Discovery+ got a bunch of positive press last week: Tara LaChappelle of Bloomberg argued “Netflix Needs Its Own 90 Day Fiancé”, and The New York Times’ Ben Smith argues “You Can Watch 90 Day Fiancé for 100 Hours Straight”. This Verge piece argues “Discovery Plus is the perfect background noise streaming service”.
Alex Weprin of The Hollywood Reporter asked, “Where Do Niche Streamers Fit in a Sea of Services?”
Sara Fischer of Axios broke down Roku’s acquisition of Nielsen's advanced TV advertising division. Meanwhile, Madison Avenue “is cheering for the streaming wars”. This Media Radar blog post shares some data on “how OTT Companies are advertising themselves”.
Disney plans to automate half its ad business within five years, leveraging Hulu’s ad server as the initial building block. Hulu released its Generation Stream report last week, highlighting what it learned about streaming audiences in 2021.
AT&T’s announcement it would be spinning off its TV business — including DirecTV, AT&T TV, and U-verse - highlights how its TV strategy turned into “a giant mess”.
YouTube is beta-testing a new option that will allow parents to create supervised YouTube accounts for their kids, with special settings, digital well-being and privacy protections, and other controls. Meanwhile, a group of 20 advocacy groups alleged Tik Tok is still violating COPPA.

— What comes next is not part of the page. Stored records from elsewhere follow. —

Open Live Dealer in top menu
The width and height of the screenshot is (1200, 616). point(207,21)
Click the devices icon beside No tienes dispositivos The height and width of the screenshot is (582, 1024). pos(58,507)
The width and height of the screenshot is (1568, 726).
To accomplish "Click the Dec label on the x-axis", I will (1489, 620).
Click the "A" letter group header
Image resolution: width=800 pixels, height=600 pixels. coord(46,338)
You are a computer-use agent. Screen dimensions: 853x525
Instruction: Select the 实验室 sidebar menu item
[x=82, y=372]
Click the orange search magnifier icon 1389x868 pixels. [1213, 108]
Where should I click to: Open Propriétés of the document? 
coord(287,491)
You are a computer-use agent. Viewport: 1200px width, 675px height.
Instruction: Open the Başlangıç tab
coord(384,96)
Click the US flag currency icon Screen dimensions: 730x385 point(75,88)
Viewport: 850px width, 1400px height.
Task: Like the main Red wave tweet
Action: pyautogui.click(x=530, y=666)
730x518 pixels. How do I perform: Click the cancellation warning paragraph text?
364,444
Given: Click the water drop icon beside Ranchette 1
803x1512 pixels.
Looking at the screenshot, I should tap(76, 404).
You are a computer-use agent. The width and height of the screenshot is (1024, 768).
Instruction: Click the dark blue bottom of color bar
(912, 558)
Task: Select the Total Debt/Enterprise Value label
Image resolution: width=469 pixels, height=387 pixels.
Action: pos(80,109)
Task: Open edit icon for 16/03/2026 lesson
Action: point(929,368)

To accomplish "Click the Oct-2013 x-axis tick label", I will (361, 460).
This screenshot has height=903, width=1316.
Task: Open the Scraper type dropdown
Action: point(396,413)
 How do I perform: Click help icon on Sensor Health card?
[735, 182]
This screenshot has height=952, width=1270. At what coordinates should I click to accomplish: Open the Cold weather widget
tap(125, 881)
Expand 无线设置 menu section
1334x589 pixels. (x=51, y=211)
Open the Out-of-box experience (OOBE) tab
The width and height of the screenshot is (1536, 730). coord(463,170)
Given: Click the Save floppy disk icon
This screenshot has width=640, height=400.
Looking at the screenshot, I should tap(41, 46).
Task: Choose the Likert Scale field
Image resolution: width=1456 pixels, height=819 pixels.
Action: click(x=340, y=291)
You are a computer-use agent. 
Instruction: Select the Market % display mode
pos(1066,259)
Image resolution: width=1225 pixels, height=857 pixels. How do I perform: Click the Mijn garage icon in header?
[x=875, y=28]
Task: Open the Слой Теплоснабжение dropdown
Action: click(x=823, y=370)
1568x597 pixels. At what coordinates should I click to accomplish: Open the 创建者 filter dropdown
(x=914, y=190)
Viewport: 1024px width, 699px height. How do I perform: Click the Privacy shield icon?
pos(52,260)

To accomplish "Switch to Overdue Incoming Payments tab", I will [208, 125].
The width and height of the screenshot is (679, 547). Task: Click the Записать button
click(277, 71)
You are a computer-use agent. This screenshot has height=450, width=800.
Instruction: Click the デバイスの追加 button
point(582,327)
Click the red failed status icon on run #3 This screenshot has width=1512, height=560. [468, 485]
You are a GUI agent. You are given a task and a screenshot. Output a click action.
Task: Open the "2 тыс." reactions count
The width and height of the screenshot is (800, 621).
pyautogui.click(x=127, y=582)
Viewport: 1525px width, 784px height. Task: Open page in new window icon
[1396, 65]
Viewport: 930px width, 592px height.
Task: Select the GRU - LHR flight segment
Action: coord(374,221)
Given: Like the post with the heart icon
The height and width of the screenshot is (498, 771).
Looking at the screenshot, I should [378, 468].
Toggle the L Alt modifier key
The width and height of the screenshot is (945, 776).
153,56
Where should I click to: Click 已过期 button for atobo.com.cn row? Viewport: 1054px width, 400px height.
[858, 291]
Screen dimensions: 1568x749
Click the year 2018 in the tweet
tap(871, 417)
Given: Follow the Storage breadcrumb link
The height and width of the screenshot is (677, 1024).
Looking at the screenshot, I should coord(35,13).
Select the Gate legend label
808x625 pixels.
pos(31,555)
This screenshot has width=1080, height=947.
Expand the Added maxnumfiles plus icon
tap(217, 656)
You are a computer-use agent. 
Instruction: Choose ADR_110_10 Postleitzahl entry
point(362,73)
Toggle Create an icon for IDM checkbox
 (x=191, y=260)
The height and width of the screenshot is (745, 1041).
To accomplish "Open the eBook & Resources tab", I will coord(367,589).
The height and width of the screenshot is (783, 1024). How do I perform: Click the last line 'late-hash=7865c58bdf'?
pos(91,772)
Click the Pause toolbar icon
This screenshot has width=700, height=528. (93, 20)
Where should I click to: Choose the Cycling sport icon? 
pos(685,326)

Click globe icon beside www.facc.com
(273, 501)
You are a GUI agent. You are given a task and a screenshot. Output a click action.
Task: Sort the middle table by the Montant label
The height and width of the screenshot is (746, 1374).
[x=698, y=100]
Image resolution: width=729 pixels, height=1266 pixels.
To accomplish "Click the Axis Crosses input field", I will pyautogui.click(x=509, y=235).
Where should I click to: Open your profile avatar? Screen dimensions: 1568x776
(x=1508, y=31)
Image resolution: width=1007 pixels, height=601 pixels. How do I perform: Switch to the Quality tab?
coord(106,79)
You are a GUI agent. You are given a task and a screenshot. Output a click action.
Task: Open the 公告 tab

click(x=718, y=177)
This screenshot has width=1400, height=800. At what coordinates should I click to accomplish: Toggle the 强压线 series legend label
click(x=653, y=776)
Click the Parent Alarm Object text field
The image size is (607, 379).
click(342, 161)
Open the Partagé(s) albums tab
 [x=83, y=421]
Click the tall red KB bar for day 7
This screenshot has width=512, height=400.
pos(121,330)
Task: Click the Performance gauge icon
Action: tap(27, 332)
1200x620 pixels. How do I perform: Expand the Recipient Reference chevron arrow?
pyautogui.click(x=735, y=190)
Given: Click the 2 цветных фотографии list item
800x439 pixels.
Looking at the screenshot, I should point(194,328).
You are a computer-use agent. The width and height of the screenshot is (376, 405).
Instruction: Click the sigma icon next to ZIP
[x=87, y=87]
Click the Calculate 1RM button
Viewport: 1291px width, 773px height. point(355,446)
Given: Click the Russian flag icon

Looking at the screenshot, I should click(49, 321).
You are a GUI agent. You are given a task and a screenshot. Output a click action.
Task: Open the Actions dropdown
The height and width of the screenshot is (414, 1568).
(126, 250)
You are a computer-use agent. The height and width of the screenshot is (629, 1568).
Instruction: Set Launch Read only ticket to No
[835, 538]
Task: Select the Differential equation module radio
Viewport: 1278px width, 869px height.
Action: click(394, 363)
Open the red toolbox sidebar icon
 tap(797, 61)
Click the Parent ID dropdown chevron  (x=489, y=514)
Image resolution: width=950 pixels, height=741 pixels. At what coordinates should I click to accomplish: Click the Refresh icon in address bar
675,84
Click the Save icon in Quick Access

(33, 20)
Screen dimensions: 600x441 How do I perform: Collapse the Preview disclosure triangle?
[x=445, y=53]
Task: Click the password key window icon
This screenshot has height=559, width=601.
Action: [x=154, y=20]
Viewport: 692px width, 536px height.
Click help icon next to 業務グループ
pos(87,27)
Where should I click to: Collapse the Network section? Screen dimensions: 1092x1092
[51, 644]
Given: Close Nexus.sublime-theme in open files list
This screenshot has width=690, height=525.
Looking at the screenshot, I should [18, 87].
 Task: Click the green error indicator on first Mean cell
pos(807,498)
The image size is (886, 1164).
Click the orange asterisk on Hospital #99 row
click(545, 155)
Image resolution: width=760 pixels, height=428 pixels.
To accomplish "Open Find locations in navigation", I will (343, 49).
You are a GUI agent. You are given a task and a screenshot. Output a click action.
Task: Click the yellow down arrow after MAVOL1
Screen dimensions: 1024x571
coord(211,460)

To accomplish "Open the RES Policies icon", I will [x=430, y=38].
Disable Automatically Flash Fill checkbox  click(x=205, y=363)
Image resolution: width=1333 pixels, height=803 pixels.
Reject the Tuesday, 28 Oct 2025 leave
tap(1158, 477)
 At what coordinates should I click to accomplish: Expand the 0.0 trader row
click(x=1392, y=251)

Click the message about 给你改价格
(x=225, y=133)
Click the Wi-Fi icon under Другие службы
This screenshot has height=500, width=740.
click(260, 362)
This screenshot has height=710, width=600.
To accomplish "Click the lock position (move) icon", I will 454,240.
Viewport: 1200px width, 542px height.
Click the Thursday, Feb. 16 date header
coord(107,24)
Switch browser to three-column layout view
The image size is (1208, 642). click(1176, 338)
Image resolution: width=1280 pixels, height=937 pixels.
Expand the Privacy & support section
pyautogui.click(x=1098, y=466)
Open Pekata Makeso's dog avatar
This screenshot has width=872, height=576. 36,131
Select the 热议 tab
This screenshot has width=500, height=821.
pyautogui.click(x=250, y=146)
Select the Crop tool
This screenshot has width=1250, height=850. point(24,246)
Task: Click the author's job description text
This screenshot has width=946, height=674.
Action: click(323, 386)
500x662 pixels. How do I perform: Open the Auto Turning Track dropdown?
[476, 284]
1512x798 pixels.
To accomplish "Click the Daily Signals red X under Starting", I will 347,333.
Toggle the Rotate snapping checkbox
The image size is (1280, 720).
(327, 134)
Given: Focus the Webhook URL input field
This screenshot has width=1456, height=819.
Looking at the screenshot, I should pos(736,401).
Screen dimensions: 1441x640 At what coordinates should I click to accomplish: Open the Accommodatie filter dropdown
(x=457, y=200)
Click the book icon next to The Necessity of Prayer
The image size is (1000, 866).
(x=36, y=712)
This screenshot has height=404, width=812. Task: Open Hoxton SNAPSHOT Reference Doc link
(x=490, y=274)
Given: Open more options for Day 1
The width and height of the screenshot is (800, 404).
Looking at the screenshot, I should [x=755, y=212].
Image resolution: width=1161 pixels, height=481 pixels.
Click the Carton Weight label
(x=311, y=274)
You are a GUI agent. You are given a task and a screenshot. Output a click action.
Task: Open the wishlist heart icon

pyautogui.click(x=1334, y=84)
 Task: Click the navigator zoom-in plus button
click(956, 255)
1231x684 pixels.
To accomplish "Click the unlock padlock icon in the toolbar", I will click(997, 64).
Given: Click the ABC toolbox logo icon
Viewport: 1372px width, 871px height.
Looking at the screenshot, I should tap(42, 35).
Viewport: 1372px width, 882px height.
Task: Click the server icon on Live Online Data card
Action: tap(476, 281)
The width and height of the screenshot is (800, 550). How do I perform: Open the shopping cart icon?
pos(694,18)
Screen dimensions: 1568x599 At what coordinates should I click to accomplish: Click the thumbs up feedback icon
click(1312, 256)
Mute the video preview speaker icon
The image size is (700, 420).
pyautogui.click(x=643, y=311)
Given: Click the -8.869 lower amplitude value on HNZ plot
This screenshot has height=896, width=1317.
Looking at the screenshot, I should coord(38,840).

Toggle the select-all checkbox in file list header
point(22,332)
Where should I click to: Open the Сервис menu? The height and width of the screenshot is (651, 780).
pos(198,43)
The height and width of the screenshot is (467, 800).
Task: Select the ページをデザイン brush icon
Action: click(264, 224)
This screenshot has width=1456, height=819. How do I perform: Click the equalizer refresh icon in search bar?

This piece from Jordan Guiao, a research fellow at The Australia Institute's Centre for Responsible Technology, argues that YouTube is going to navigate “a watershed year for regulating Big Tech”.
Patience Haggin of The Wall Street Journal dove into how The Trade Desk emerged as the one rival to Google with “the best hope to challenge the tech giant—if it manages to keep up its momentum”.
Last, it’s worth reading this interview with YouTube Music’s Tuma Basa on the changes in the music industry he’s witnessing across platforms.